▶ SUPPLIED DATA
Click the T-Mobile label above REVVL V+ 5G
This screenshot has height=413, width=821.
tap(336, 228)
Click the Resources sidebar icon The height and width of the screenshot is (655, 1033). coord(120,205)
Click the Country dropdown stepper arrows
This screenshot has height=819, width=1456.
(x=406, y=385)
==
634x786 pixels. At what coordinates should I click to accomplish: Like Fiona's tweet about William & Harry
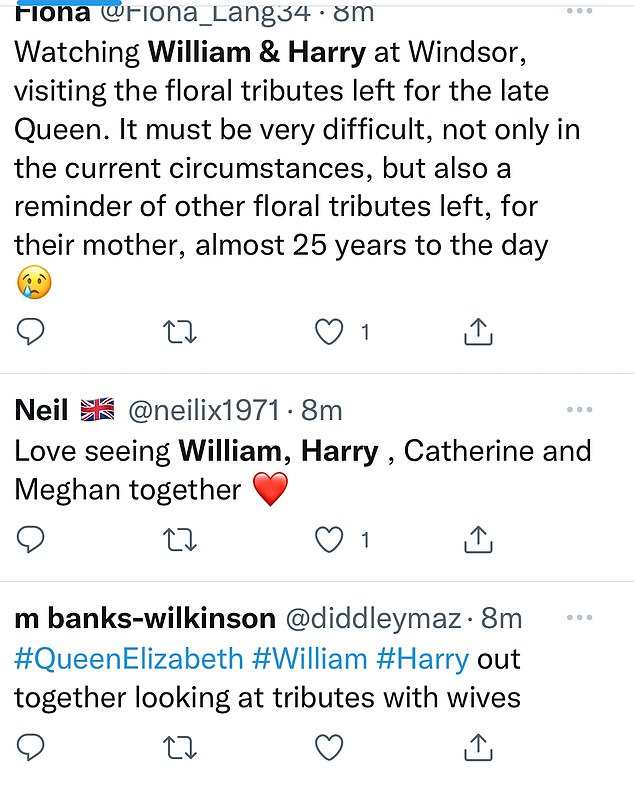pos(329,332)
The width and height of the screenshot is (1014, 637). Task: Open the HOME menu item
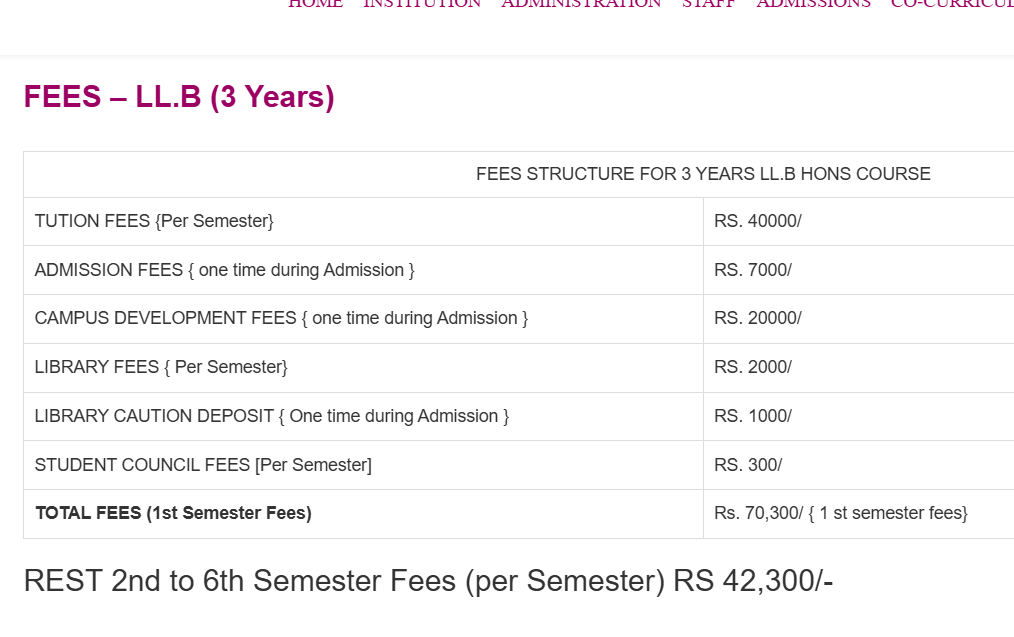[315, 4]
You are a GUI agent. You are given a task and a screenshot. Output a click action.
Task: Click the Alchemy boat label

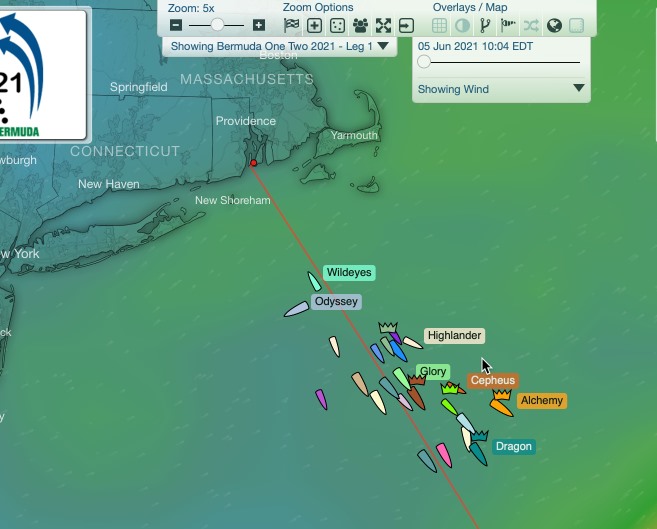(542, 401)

▶ THE REQUEST
Write out the lines between the one holding "Click the Resources" and the one holding "(x=406, y=385)", inclusive, replacing "sidebar" with "side panel" and leaving everything else unchanged.

▶ FINAL ANSWER
Click the Resources side panel icon The height and width of the screenshot is (655, 1033). coord(120,205)
Click the Country dropdown stepper arrows
This screenshot has height=819, width=1456.
(x=406, y=385)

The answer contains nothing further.